**EXERCISE:** Reproduce all records verbatim.

**Items from a dataset:**
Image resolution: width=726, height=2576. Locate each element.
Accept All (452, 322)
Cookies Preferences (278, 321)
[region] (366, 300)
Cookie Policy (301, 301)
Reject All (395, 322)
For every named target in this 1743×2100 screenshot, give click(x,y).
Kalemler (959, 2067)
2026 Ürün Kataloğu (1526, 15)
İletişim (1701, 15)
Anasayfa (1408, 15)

**EXERCISE OUTPUT:**
Image resolution: width=726, height=2576. Locate each element.
Accept All (452, 322)
Cookies Preferences (278, 321)
[region] (366, 300)
Cookie Policy (301, 301)
Reject All (395, 322)
For every named target in this 1743×2100 screenshot, give click(x,y).
Kalemler (959, 2067)
2026 Ürün Kataloğu (1526, 15)
İletişim (1701, 15)
Anasayfa (1408, 15)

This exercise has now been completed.